I was just told today that all the VPs of the company were receiving smartphone/PDAs that are capable of receiving e-mail via exchange active sync. Unfortunately the phones are arriving today and I have to have them functioning by the end of the day.
I’ve scrambled through the Internet and found all the info I need to get this to work but I am missing one piece…securing my exchange. In order for the phone to communicate back to the exchange server I need to have it exposed to the Internet. Could someone please give me a suggestion for the best way to secure my exchange server with what I have in my current environment? I know that I can use Microsoft ISA server or I can install a front-end exchange server and place that in my DNZ but I don’t currently have either in my network. What I’m looking for is a solution I can do today with what I have so I can have the phones working by the end of the day without my exchange server being totally exposed to hackers.
This is my environment: I have an exchange server 2003 SP2. I have a checkpoint firewall (NGX R60) that protects my internal network from the outside. Currently my exchange server is not directly exposed to the outside world.
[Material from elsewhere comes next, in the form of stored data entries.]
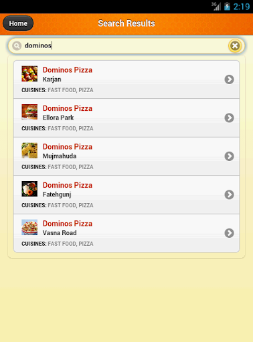Select the burger thumbnail for Ellora Park
Viewport: 253px width, 342px height.
(x=29, y=112)
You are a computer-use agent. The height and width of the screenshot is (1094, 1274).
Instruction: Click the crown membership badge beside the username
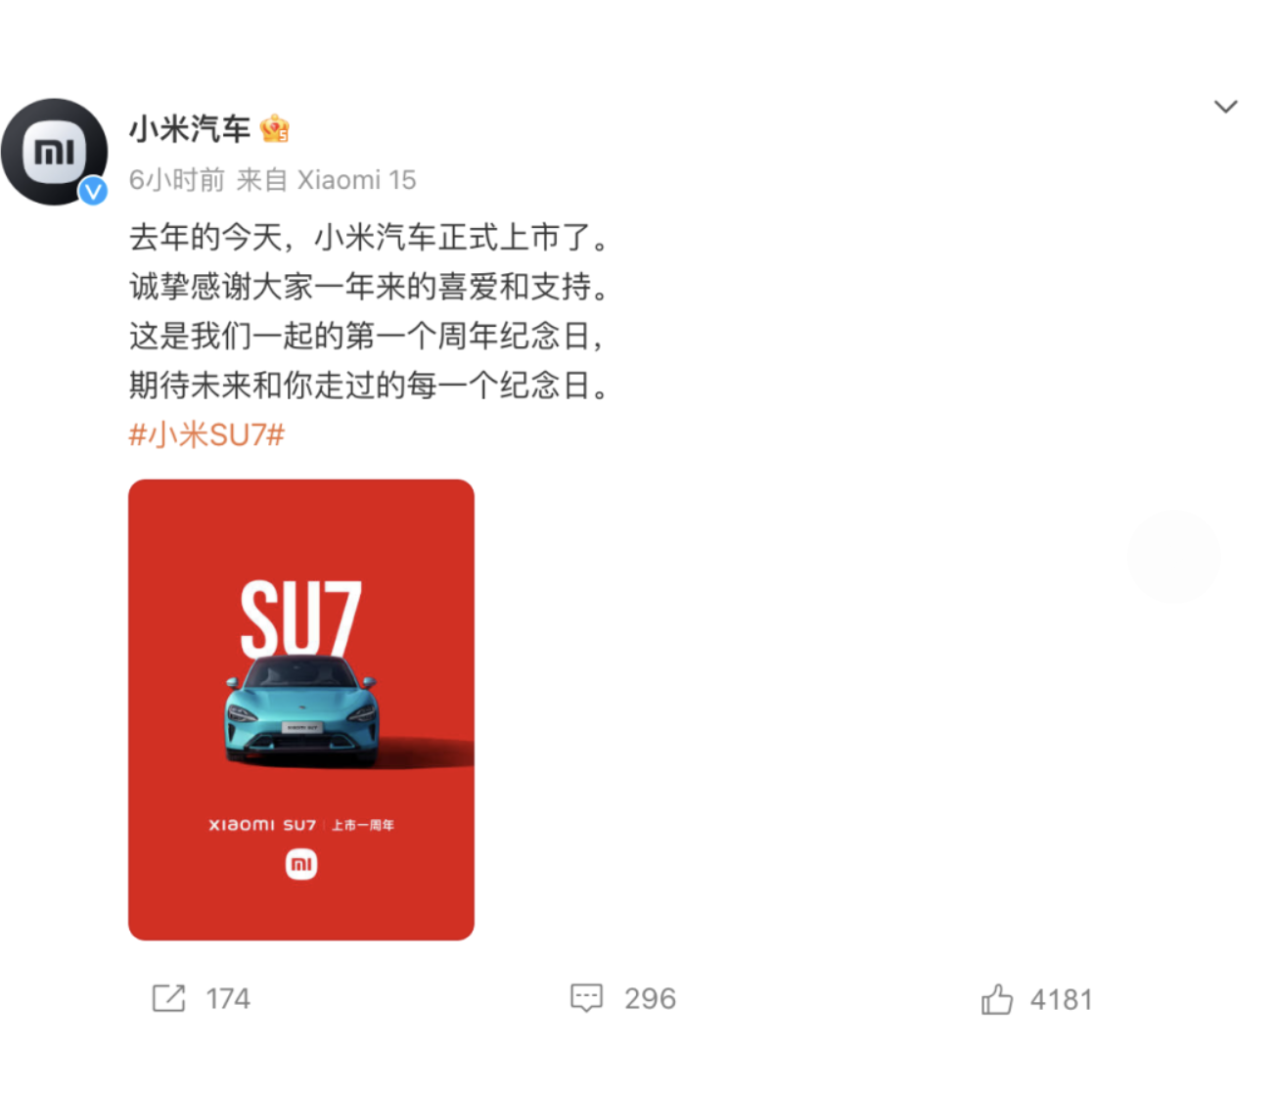(x=275, y=128)
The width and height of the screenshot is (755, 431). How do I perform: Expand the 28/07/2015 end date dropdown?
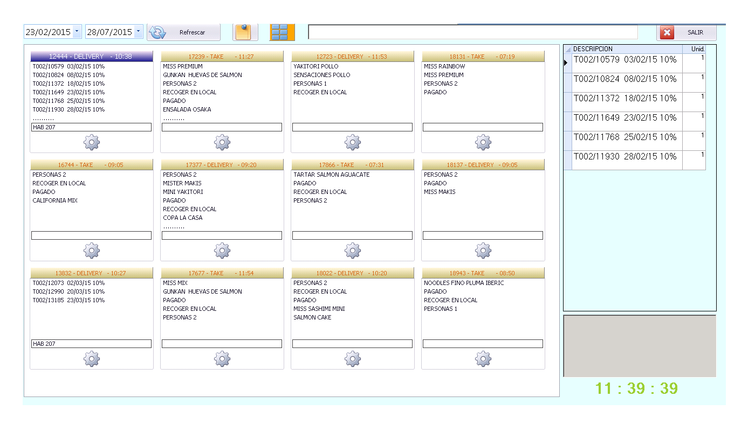(x=138, y=32)
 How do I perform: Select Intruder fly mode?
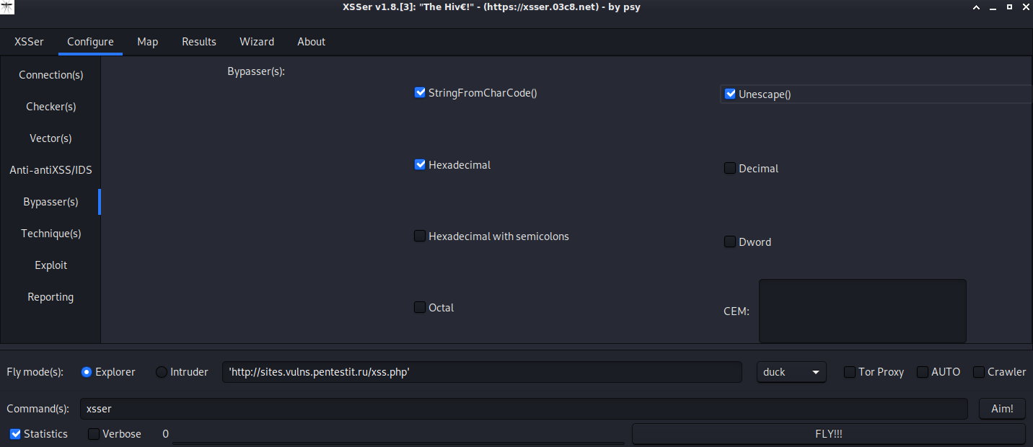point(162,372)
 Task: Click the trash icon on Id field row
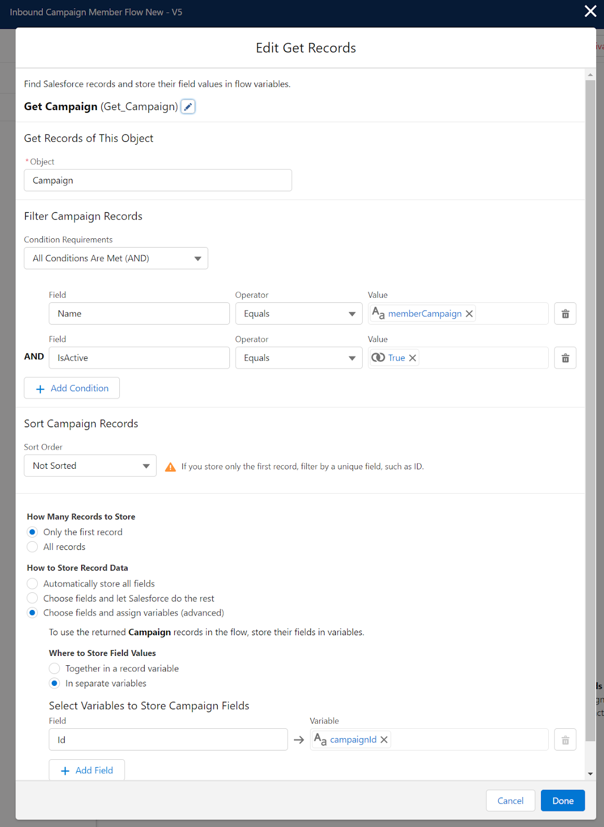pos(565,740)
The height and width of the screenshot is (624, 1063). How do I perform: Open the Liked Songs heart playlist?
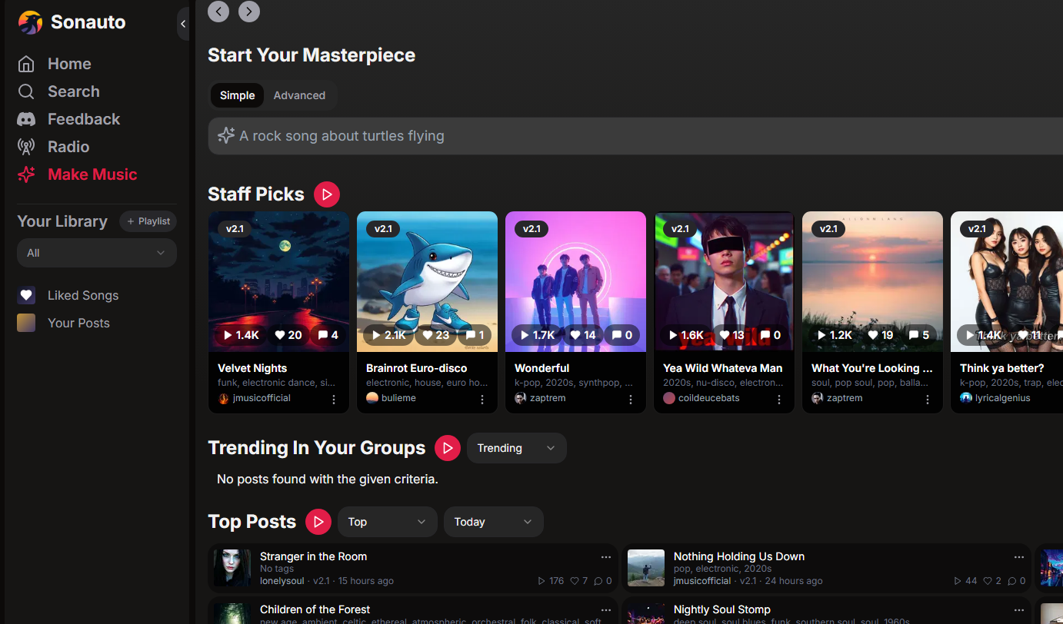tap(27, 295)
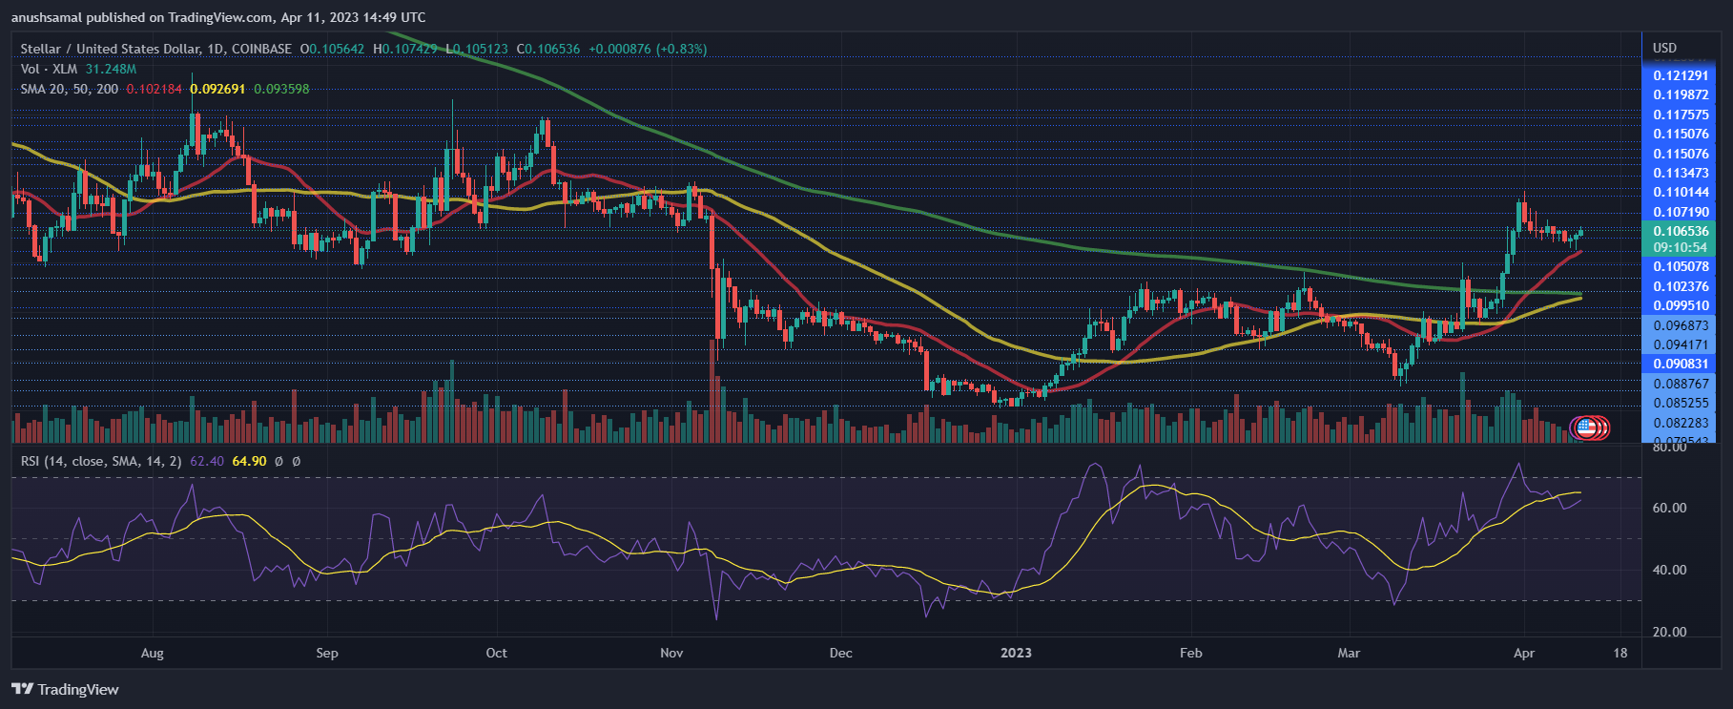Click the 80.00 RSI scale label
The image size is (1733, 709).
(1669, 447)
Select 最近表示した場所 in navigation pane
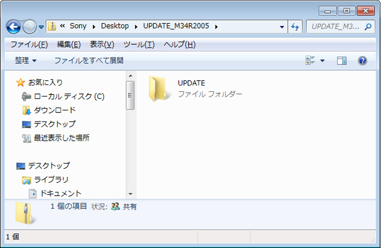The width and height of the screenshot is (381, 248). click(x=62, y=138)
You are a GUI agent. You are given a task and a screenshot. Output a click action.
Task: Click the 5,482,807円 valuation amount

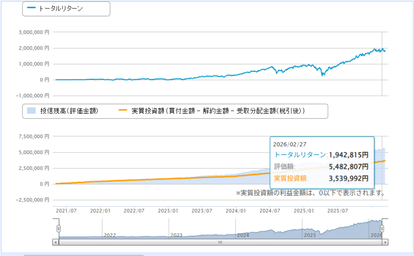click(x=348, y=166)
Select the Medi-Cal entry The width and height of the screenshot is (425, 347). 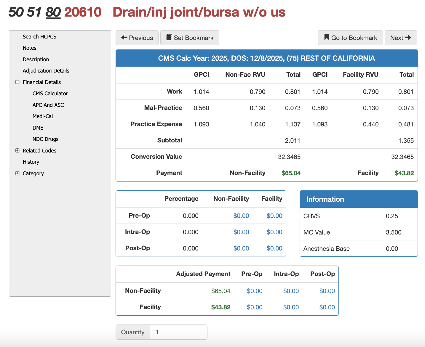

All of my incoming and outgoing e-mails go through a Sonicwall e-mail gateway located in our DMZ.
Not all the phone/pdas we are receiving support MSFP so that means some of the phones can take advantage of the new direct push that comes with SP2 and other phones still have to respond to an sms message sent by the provider. Whatever security solution has to take that into consideration.
This is what I know to do so far: I can NAT my exchange server to an external IP address through the firewall. I can create a rule in checkpoint to only allow traffic to that IP on port 80 – I believe port 80 is the port with which active synch uses. I know it also uses 443 if your using SSL but I will not be using that for now.
Also the smartphones will be using dynamic Ips so there is no way to set up a rule that will allow only certain external IP address to the exchange server so I will have to set my firewall rule to allow all external traffic access to my server on port 80.
I’m nervous about the security risk so I would like to know what is the best way to secure my exchange server using the technology I currently have.
Also I would appreciate if anyone could comment on what they currently use as a security solution for their exchange active sync setup.
Thanks in advance